_EXERCISE GOAL:_
Which lines run from the one containing "Deep Tissue Massage (1078, 1078)" through the last line of the records? Copy them exactly, leaving pictures out.

_SUPPLIED ENTRIES:_
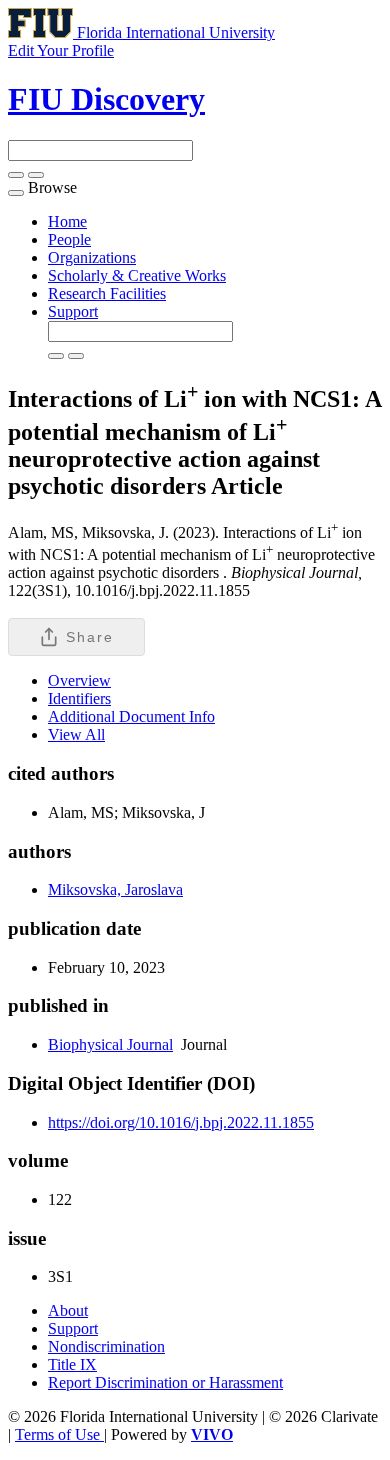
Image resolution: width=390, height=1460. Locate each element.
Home (67, 221)
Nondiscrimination (106, 1346)
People (69, 239)
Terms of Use (59, 1434)
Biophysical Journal (110, 1044)
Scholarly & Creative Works (137, 275)
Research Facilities (107, 293)
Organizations (92, 257)
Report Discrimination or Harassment (165, 1382)
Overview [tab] (79, 680)
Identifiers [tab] (79, 698)
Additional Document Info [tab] (131, 716)
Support (73, 311)
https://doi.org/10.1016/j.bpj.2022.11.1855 (181, 1122)
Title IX (72, 1364)
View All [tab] (76, 734)
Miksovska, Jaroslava (115, 889)
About (68, 1310)
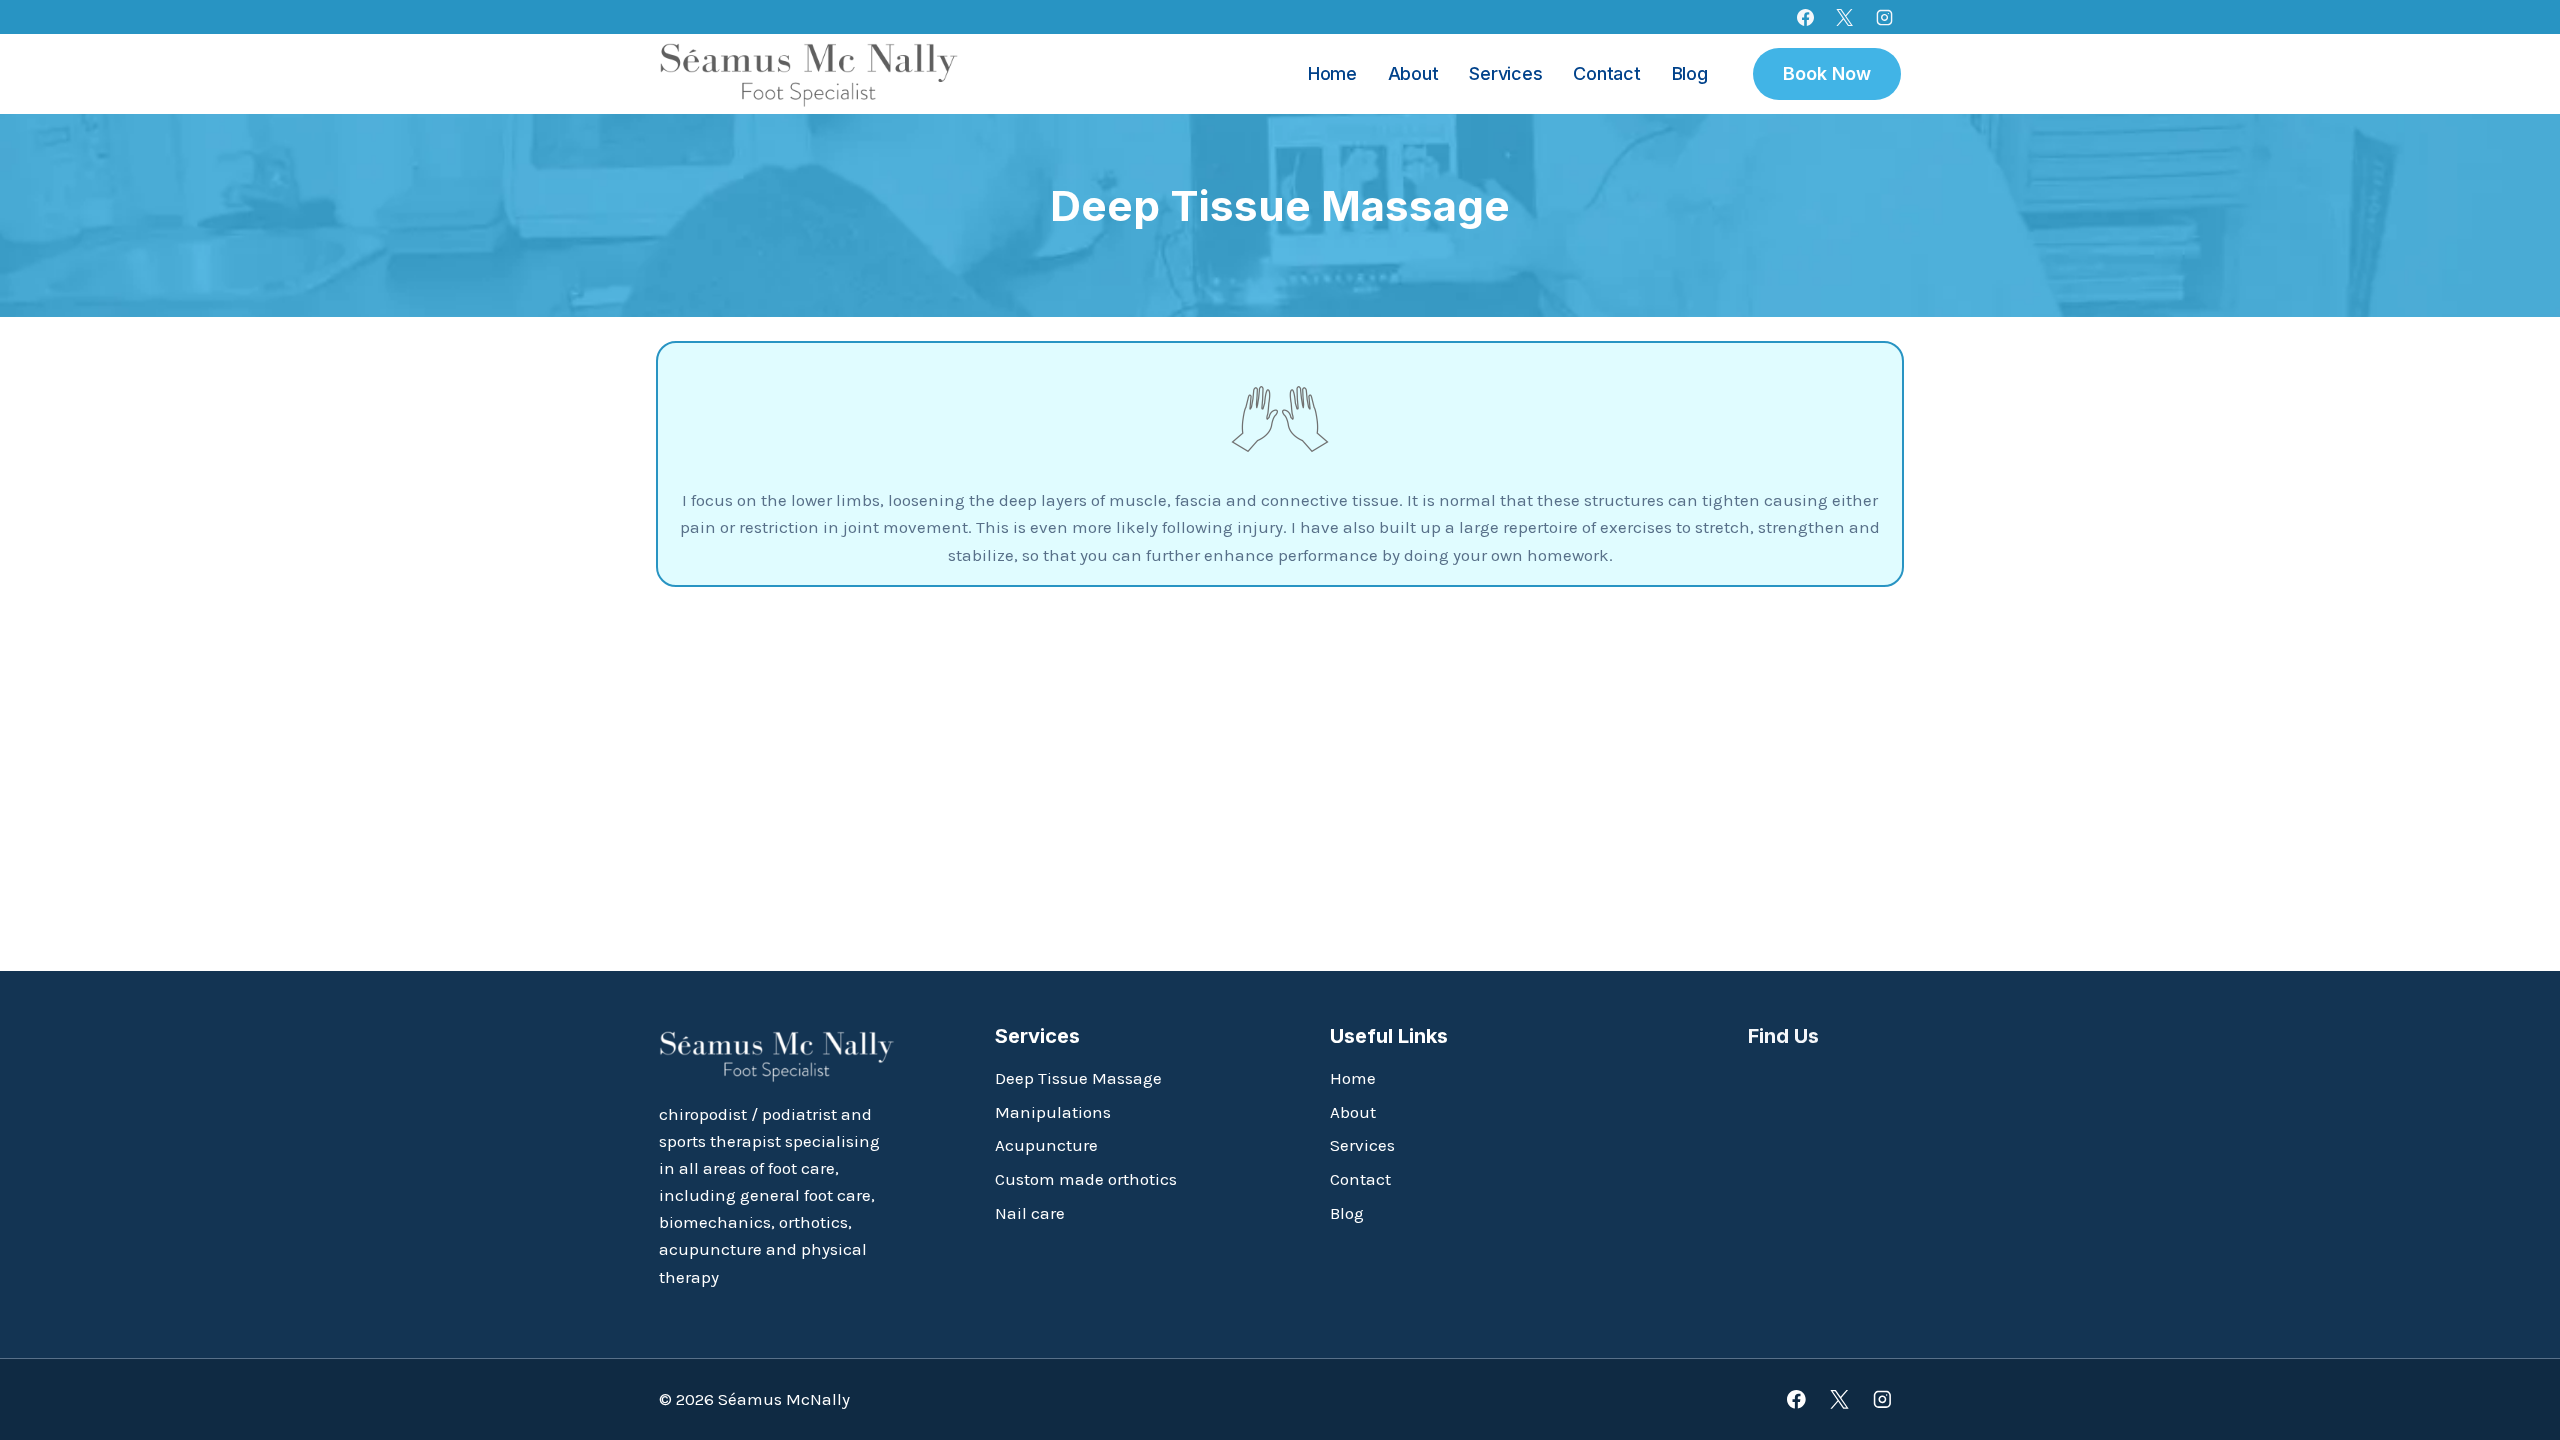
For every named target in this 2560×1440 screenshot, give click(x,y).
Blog (1690, 73)
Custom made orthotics (1086, 1179)
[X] (1845, 17)
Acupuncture (1046, 1145)
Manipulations (1053, 1112)
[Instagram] (1884, 17)
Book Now (1827, 73)
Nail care (1030, 1213)
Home (1332, 73)
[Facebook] (1806, 17)
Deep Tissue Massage (1078, 1078)
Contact (1607, 73)
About (1413, 73)
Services (1505, 73)
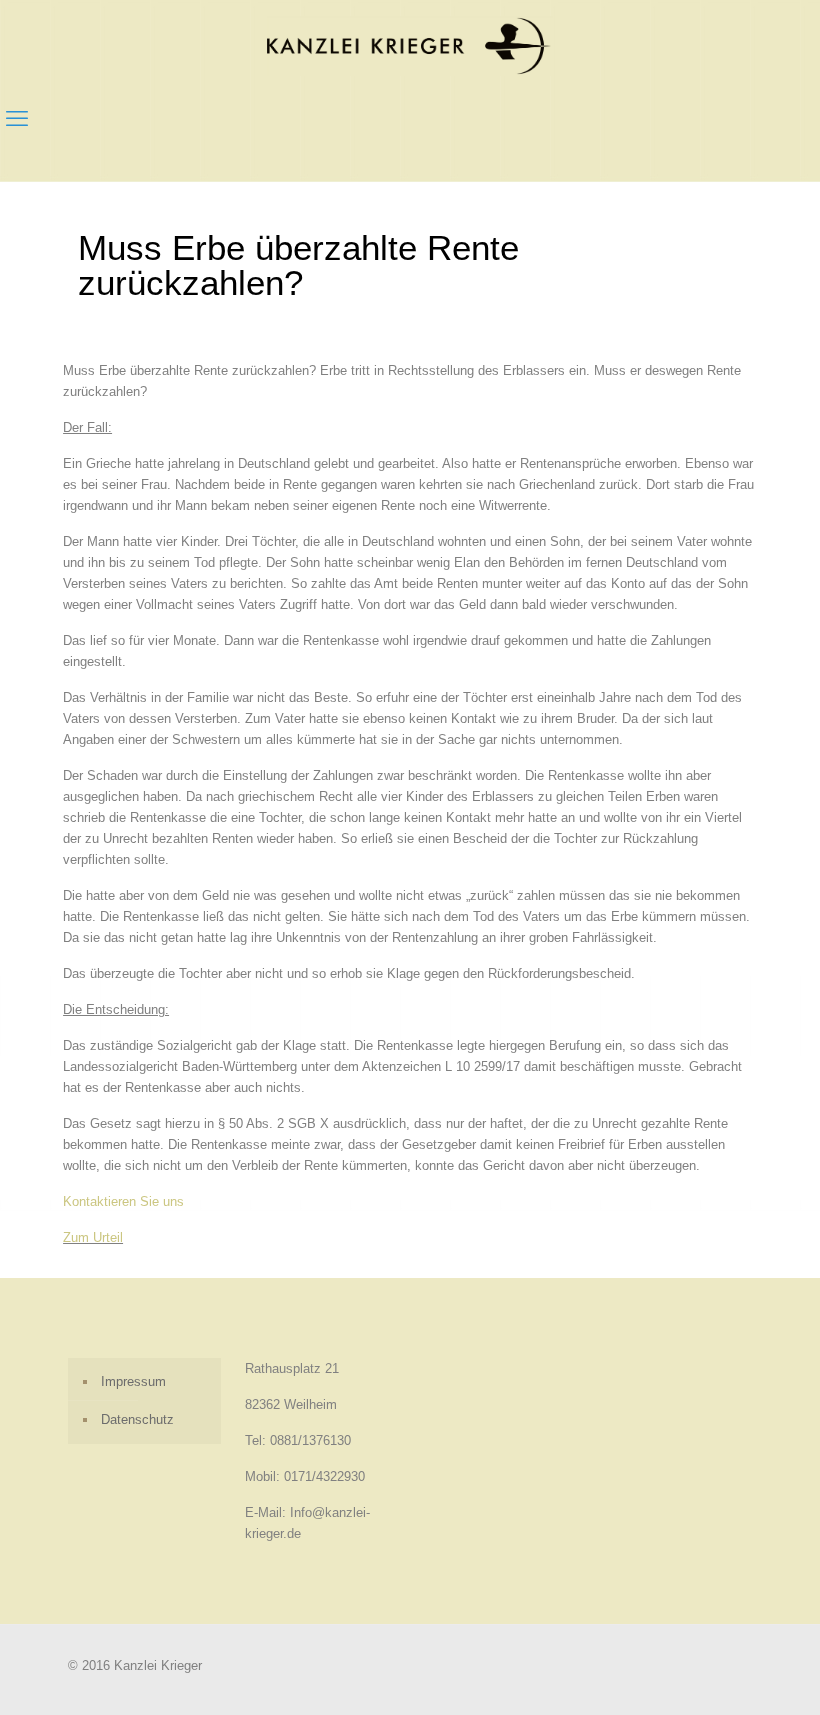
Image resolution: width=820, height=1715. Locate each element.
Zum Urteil (93, 1237)
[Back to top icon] (724, 1674)
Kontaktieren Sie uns (123, 1201)
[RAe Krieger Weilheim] (410, 45)
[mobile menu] (17, 119)
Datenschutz (137, 1419)
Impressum (133, 1381)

_EXERCISE SOLUTION:_
Deep Tissue Massage (1078, 1078)
Contact (1607, 73)
About (1413, 73)
Services (1505, 73)
Image resolution: width=820, height=1715. Locate each element.
Zum Urteil (93, 1237)
[Back to top icon] (724, 1674)
Kontaktieren Sie uns (123, 1201)
[RAe Krieger Weilheim] (410, 45)
[mobile menu] (17, 119)
Datenschutz (137, 1419)
Impressum (133, 1381)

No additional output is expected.